Les politiques monétaires des banquiers centraux ont brisé un vieux couple : le risque et le rendement. S’il se recolle, votre épargne en profitera. (Simone Wapler pour La Chronique Agora)

D’habitude, plus vous accordez un prêt risqué, plus vous demandez cher pour vous récompenser de votre risque.

Mais depuis l’avènement du créditisme et du crédit infini et presque gratuit, cette honnête relation a disparu.

Rappelons le cas de Netflix, médaille d’or du zombie privé.

Netflix, notée junk bond ou obligation pourrie, a emprunté fin avril 1,9 milliard de dollars via une émission obligataire. Les titres, qui arriveront à échéance en novembre 2028, rapportent 5,875%. Par comparaison, un bon du Trésor américain arrivant lui aussi à échéance en 2028 rapporte 3%.

La dette à long terme de Netflix atteint après cette opération 8,4 milliards de dollars ; en perte, Netflix va brûler plus de trois milliards de dollars en 2018.

Pensez-vous que Netflix soit un risque bien payé ?

Le gros risque n’existe plus grâce aux banquiers centraux

Dès qu’un risque important se matérialise, un banquier central intervient, baisse les taux ou rachète ce qui devrait faire faillite. Pour couper à la banqueroute, il suffit d’être gros, proche du pouvoir ou d’être une banque détenant en otage des dépôts, l’argent que de naïfs clients des banques pensent être à eux.

Evidemment quand on est plus petit, c’est plus difficile d’avoir accès au crédit infini et quasi-gratuit et aux canots de sauvetage des banquiers centraux. 10 chômeurs ne feront jamais de gros titres nationaux dans les médias et cela ne fera pas plus d’une cinquantaine d’électeurs mécontents.

Ce système favorise les gros zombies.

« Mais on ne peut pas laisser mourir comme cela des grandes entreprises.
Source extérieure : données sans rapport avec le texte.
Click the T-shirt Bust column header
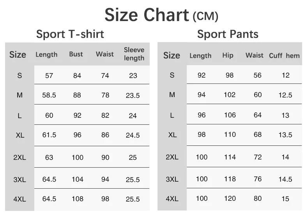The width and height of the screenshot is (308, 214). pos(76,54)
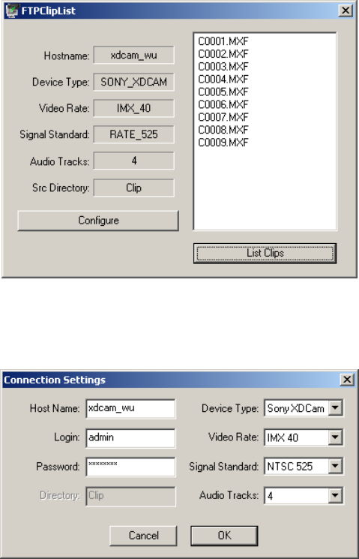Viewport: 359px width, 559px height.
Task: Focus the Login input field
Action: 130,437
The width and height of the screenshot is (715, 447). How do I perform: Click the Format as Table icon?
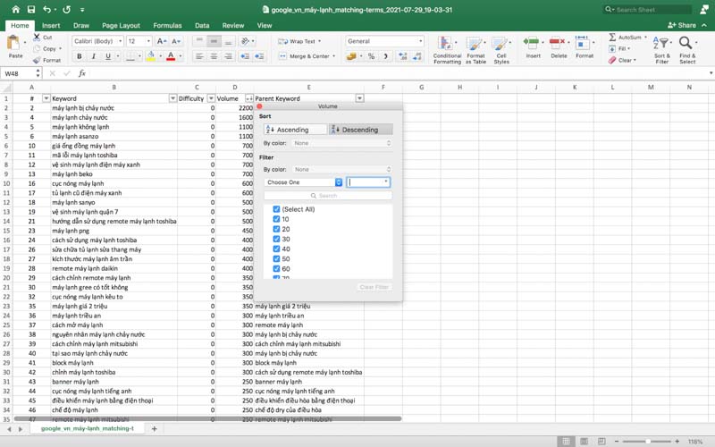click(x=475, y=49)
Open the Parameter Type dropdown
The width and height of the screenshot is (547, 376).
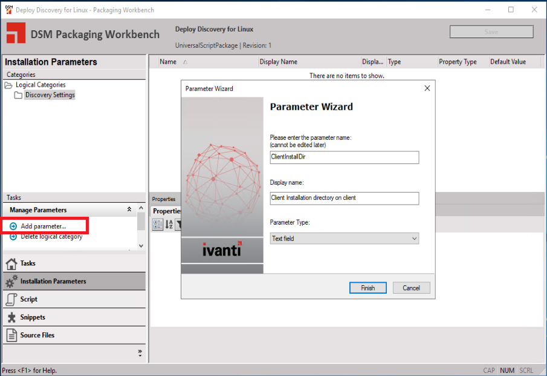point(413,238)
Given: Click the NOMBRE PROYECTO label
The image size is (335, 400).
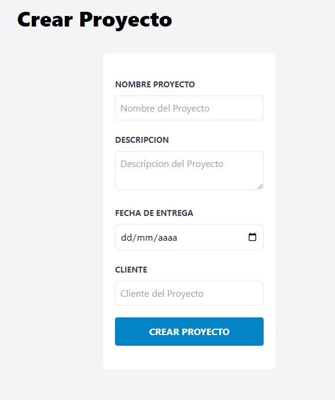Looking at the screenshot, I should [155, 84].
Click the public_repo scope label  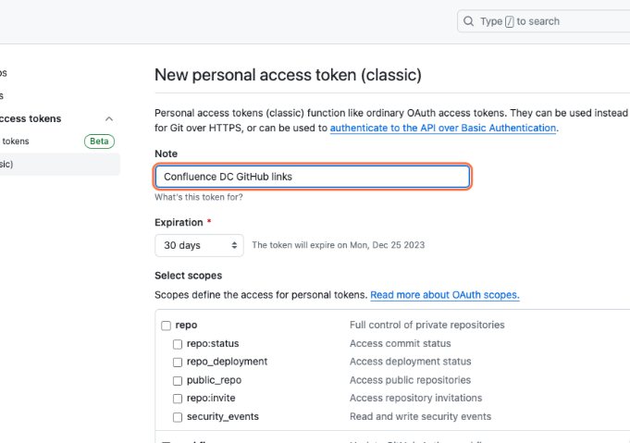click(x=214, y=380)
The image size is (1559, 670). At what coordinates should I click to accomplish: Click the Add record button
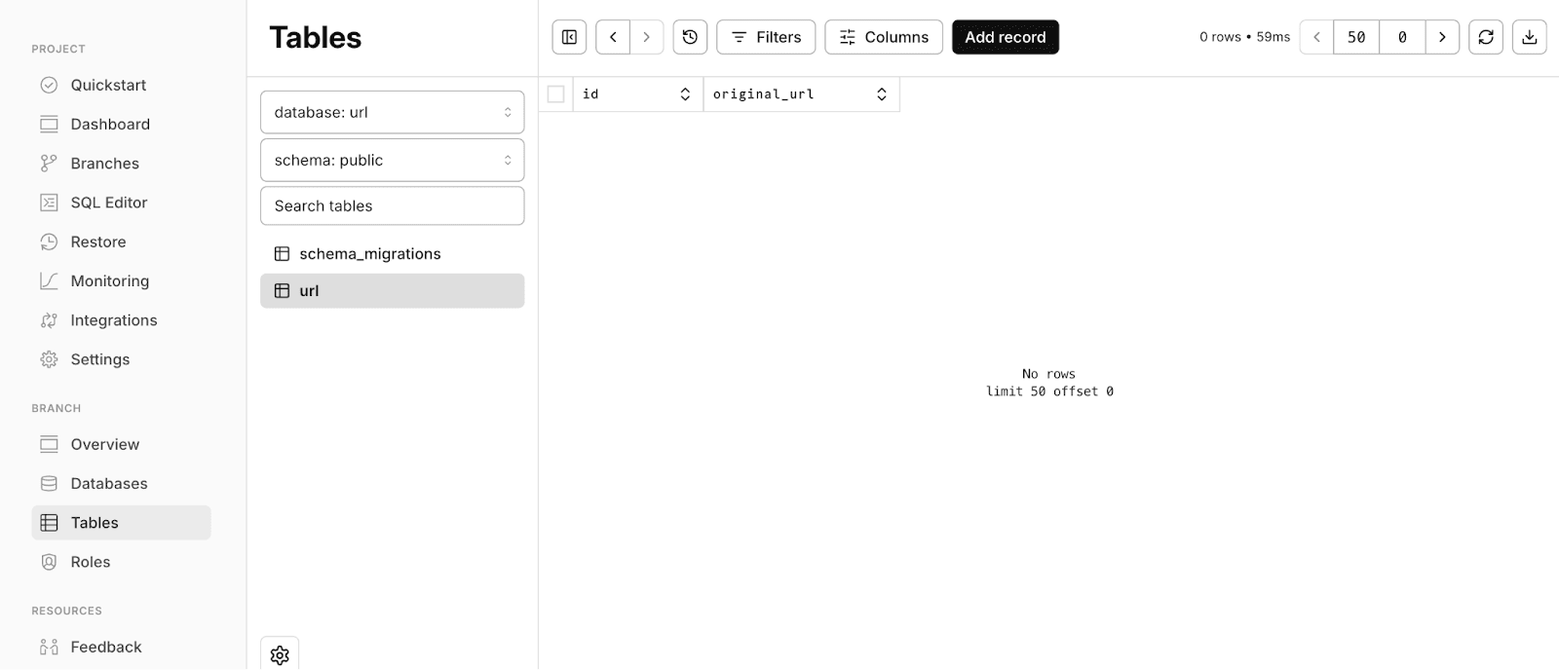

Pensez aux milliers de chômeurs, c’est cruel », m’objecte l’étatiste de service.

Si, on devrait pouvoir laisser mourir les zombies. C’est d’ailleurs pour cela que les « filets sociaux » ont été décidés en premier lieu. Pour aider les individus qu’une concurrence saine ou que les erreurs d’un entrepreneur mettaient temporairement sur la touche. Mais si on cumule à la fois les filets sociaux et les aides pour sauver les entreprises non rentables, on subventionne l’inefficacité.

Un circuit taxation-subvention qui vampirise l’économie

En France, l’Etat prend aux entreprises 115 milliards d’euros d’impôts et leur en redonne 110 milliards d’euros en aides et subventions distillées dans un maquis administratif. Plutôt que de laisser aux entreprises performantes la liberté de disposer de l’argent qu’elles gagnent, les gouvernements préfèrent le leur prendre pour le redistribuer aux entreprises les moins performantes. Il n’y a aucune logique à cela.

Dans certains pays, comme l’Estonie, il n’y a pas d’impôts sur les bénéfices tant que les bénéfices ne sont pas distribués. Ceci permet aux entreprises de financer leurs projets avec plus de fonds propres.